This Quarterly Report on Form 10-Q contains certain forward-looking statements, which are, covered under the safe harbor provisions of the Private Securities Legislation Reform Act of 1995 with respect to the Company’s future financial performance. Although the Company believes the expectations reflected in such forward-looking statements are based on reasonable assumptions, it can give no assurance that its expectations will be realized. Forward-looking statements involve known and unknown risks, which may cause the Company’s actual results and corporate developments to differ materially from those expected. Factors that could cause results and developments to differ materially from the Company’s expectations include, without limitation, changes in manufacturing and shipment schedules, delays in completing plant construction and acquisitions, new product and technology developments, competition within each business segment, cyclicality of the markets for the products of a major segment, litigation, significant cost variances, the effects of acquisitions and divestitures, and other risks.

Results of Operations

The Company is organized into two business segments, the Mechanical Equipment segment and the Plastics and Rubber segment. The Mechanical Equipment segment produces transmission, powertrain and engine components and assemblies for the automotive, medium and heavy-duty truck and agricultural vehicle industries as well as electric motors and telecommunications equipment. The Plastics and Rubber segment produces cosmetic and functional seals and boots and functional engine components primarily for the automotive industry, toys and vinyl wall coverings.

Sales for the second quarter of 2006 were $42,573 compared to $36,884 in 2005, a $5,689 increase. Sales for the six month 2006 period were $85,668 compared to $73,777 for the six month 2005 period, an $11,891 increase. The Mechanical Equipment segment reported second quarter total sales of $35,459, which was an increase of $3,499 or 11% more than the prior year’s $31,960. The increase was due to deliveries of heavy duty truck components partially offset by decreased sales in the specialty machine market. Sales for the six month 2006 period totaled $70,944 compared to $64,349 for the six month 2005 period, an increase of $6,595 or 10%. The increase was due to deliveries of heavy duty truck components and increased automotive sales markets. The Plastics and Rubber segment second quarter sales were $7,114 in 2006 compared to $4,924 in 2005, a $2,190 increase or 44%. Sales for the six month 2006 period totaled $14,724 compared to $9,428 in 2005, a $5,296 increase or 56%. The increases during both the three month and six month periods were due primarily to the inclusion of the new vinyl wall covering products acquired in October, 2005 in the sales mix offset partially by a lower demand for related automotive products.

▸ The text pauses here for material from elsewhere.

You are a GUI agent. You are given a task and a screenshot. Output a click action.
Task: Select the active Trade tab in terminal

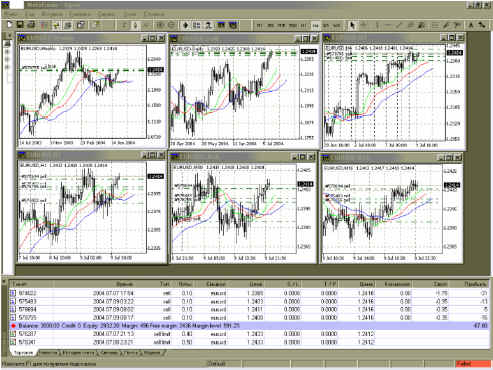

American Axle & Manufacturing, (“AXL”) (formerly Newcor’s largest customer) informed Newcor that certain parts currently machined by a subsidiary of Newcor would be withdrawn from the Newcor subsidiary to be manufactured in-house by AXL. Newcor anticipated that the loss of sales would begin to affect Newcor in the third quarter of 2005 and continue through December 2006. Newcor estimated that this change would reduce its consolidated sales by approximately 20%. Thus far, AXL has in-sourced one part in the third quarter 2005, which accounted for approximately 4% of total sales to AXL. During the first quarter of 2006, AXL in-sourced two additional parts. These three parts accounted for approximately 24% of 2005 sales to AXL. Management of the Company has performed an impairment analysis on the long-lived assets of the operations affected by the loss of revenues related to AXL, under the provisions of SFAS No. 144. Based on this analysis, management has determined that at March 31, 2006 a charge to earnings of approximately $106 related to the impairment of the carrying value of customer relationships was required as discussed in Note 6.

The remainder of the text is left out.